Among evolutionary theorists, this sort of thing is called a “preadaptation.” It means a species develops some heritable trait or behavior because natural selection favored it for an entirely different reason. Sometime in the distant future the species makes use of it in some entirely different way that gains an entirely different advantage.
For example, fish developed swim bladders to control their buoyancy. Long, long afterward the swim bladders they had as fish evolved into the lungs they needed as amphibians.
Likewise what we used to call telecommuting and now call remote work. Organizations didn’t embrace it because it would make them more resilient in the face of a global pandemic. They embraced the practice because it reduced the cost of business infrastructure, gained access to a broader pool of talent, and let companies construct project teams out of a broader array of employees.
The moral of this story: You can’t predict all the ways a new technology might create value. So don’t let your governance committees stifle experimentation. You never know when an experiment might turn out to be a preadaptation.
What you do know: If you prevent the experiments then they won’t.
One of the ironies of Y2K, is that it came back to bite us quite recently. One of the remediations used for some of my employer’s systems was to assume that all two digit years less than 20 were from the 21st century, and all years of 20 or greater were 20th century. And of course, nobody who made those changes 20+ years ago is still around, so in January, those systems did some strange things.
A great effort in 1997-99, but less great follow up in 2019.
“You can’t predict all the ways a new technology might create value.”
You also can’t predict all the ways a new technology might dissolve current value or negatively affect other things we’re already used to.
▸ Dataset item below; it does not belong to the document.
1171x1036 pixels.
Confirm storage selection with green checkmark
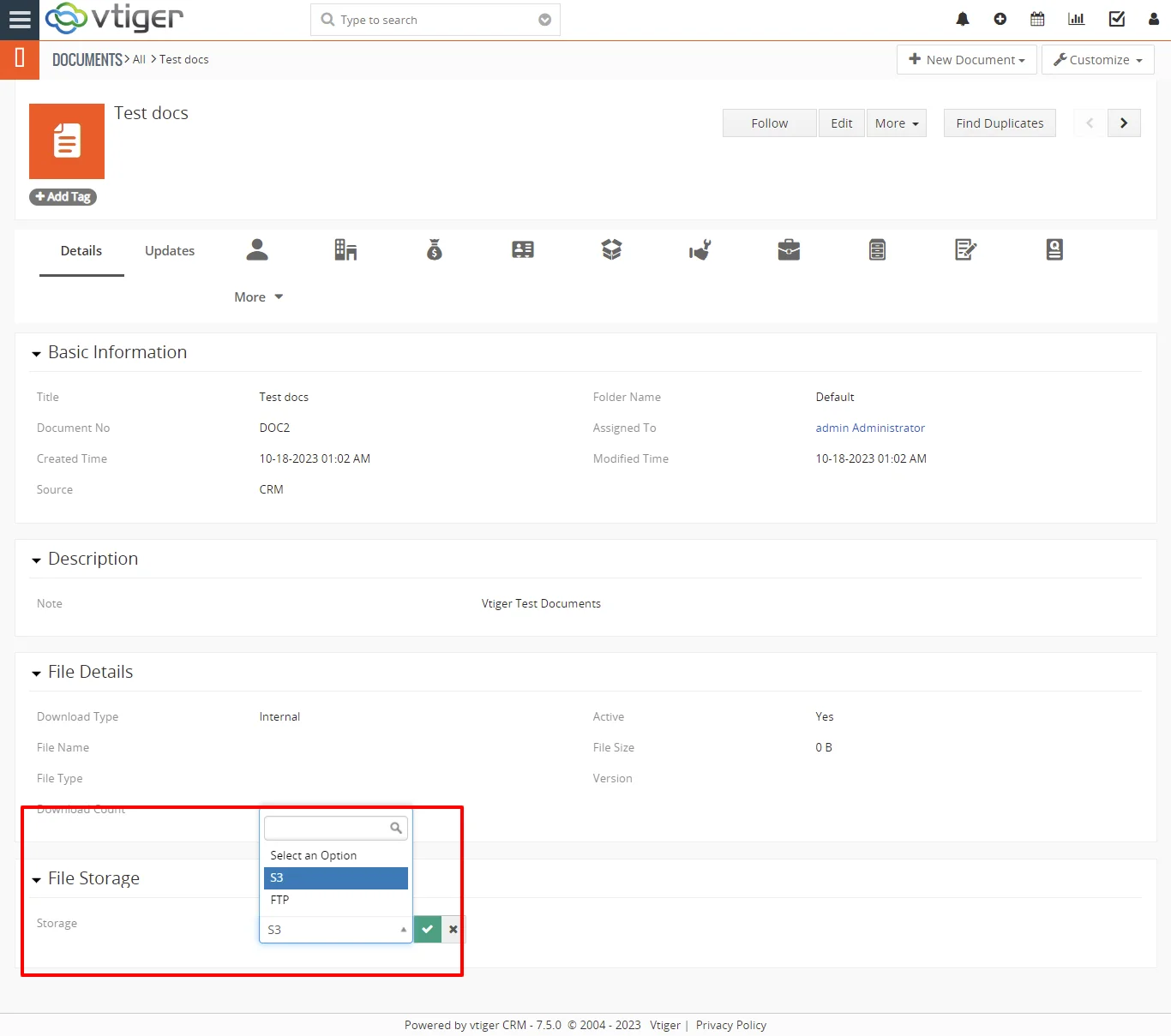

I think that’s where a lot of folks come from.
Great minds: “Beshear, coronavirus, and the Y2K Paradox”
https://forwardky.com/beshear-coronavirus-and-the-y2k-paradox/
Y2k was (at least) two different problems. One was a raft of older programs, many of them in COBOL, that used two digits to represent the year and whose logic would fail without amendment. There was a major effort needed to identify all such programs and rectify them, and this was done and worked pretty well.
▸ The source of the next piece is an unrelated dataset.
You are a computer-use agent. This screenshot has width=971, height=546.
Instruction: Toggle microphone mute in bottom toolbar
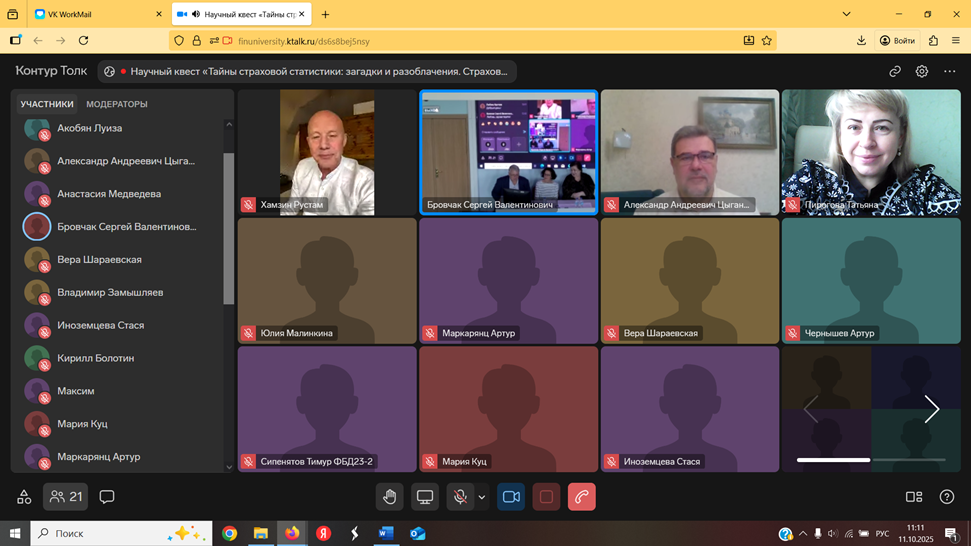[x=460, y=497]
The other problem was the BIOS in older PCs which potentially could have similar issues, but which would be harder to fix (apart from the coding language being abstruse, it was more difficult to update the BIOS in those far off days). Various companies offered solutions and employed salespeople to travel round frightening businesses that all their PCs might fail on 1/1/2000. Recent PCs with a newer BIOS generally didn’t suffer from this problem.
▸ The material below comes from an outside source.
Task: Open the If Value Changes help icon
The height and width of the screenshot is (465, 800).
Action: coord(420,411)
I was responsible for several thousand PCs spread across Europe. Rigorous testing revealed a small handful that had a real problem – all very old systems that were in need of replacement in any case. A more substantial minority would come up with a wrong date (usually 1900) upon their first reboot after the millennium, and once the date was correctly entered manually would be fine thereafter. The rest (the great majority) had no problem.
My conclusion was that the ‘COBOL’ (other computer languages are available) problem was a genuine issue; while the PC problem was mostly snakeoil.
I think there was more. In addition to systems themselves were supply chain certifications. For example I recall one reader telling me his company, which sold concrete, had to certify that the sand they used was Y2K compliant.
Thanks Bob, I’m sure you’re right. Trying to make sense of such a bizarre certification, I guess they may have been asked to certify that they got their sand from a supplier whose systems were Y2k compliant.